テストではさらにCoreMとかの結果も知りたかったけど、残念なことにMacBookはポートが一つしかなくUSBハブ必須。ハブ使っての行って来いな結果は同等には扱えないので却下。(実際やってみたけどスループットは3~40MB/sしか出てないようで途中で断念)

 

AV Watchの言う「15秒のファイルを書き出すのに2~3時間」は前後の文脈からしてグレーディングしちゃったものを(もしくはさらにApple ProResに変換オプションつきで)エクスポートした時間だと推察。
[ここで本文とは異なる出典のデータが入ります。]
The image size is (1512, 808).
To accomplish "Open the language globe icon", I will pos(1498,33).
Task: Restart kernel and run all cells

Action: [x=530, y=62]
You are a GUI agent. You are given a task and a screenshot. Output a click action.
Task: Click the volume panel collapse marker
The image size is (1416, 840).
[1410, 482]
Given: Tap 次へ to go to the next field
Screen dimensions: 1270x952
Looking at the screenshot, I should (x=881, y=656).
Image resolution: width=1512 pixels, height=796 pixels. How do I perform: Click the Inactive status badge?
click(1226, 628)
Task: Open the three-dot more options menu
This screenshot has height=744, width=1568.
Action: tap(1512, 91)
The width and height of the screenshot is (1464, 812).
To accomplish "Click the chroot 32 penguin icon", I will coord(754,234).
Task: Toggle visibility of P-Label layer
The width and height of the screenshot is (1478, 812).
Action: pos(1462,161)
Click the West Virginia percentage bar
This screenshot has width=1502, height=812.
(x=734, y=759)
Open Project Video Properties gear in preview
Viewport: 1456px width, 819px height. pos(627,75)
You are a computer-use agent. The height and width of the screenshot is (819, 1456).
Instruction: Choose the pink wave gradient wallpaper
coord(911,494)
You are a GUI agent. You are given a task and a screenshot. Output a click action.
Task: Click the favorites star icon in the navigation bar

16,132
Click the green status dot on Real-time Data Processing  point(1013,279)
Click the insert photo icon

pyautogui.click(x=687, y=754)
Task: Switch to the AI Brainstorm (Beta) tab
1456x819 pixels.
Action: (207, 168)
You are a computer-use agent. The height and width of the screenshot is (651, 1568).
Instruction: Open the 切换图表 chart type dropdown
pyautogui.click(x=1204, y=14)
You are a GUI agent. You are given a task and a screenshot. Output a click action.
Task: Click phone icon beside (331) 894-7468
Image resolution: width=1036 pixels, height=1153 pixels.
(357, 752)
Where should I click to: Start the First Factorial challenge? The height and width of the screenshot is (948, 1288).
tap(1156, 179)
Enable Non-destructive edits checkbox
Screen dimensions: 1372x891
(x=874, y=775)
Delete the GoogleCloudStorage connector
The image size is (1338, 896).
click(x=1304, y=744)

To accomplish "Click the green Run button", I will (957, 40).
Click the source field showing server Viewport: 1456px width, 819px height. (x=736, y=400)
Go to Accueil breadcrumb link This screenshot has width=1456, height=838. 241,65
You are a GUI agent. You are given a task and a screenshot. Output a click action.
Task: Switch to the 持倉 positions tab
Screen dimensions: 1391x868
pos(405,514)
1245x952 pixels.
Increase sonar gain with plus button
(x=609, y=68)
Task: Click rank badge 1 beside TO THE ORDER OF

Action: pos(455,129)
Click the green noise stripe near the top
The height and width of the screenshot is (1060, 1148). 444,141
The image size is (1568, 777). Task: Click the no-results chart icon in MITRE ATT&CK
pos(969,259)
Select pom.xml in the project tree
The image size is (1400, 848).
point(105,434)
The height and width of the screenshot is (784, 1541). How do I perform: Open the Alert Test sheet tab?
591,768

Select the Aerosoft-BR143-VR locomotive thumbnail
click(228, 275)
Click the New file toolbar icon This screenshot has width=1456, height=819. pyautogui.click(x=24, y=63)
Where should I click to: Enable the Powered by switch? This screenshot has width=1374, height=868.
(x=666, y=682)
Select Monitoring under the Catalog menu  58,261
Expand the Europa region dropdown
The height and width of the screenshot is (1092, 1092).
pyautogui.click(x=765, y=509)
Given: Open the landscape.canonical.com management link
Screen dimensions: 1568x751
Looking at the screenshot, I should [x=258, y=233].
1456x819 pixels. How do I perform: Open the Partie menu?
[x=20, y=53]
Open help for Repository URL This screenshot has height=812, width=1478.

プロなんだから切り分けて記述してください!

 

そんなわけで専用メディアから専用メディアリーダでしか読み込めないDJI RAWシステムなれど、普通のノートMacでも実収録時間x1.5ぐらいでCinemaDNGシーケンスが得られるのだから、REDさんとかのワークフローから見たら目くじら立てちゃいかんとは思った。思ったけど、SHOGUNとかの汎用SSDにProResダイレクト録画に慣れきってるとやっぱ愚痴も言いたくなるよね、、ってどっちなんだ!

 

DJI Cinelightで書き出せるデータ形式は他にも以下のような

X5R_lgnd_07

実験は続く
(エントリーはしないだろうけど)

2 Comments

  1. おお、すごい検証!
    この記事名前出して英語で書いてマネタイズ(DJIからのry)したら家が建つんじゃ。

    • 仁太郎さん!すごいかどうかはアレだけど、家建つぐらいいけると思ってくれるなら、よろしくです!>英訳、DJIへの売り込み 
      取り分5割で!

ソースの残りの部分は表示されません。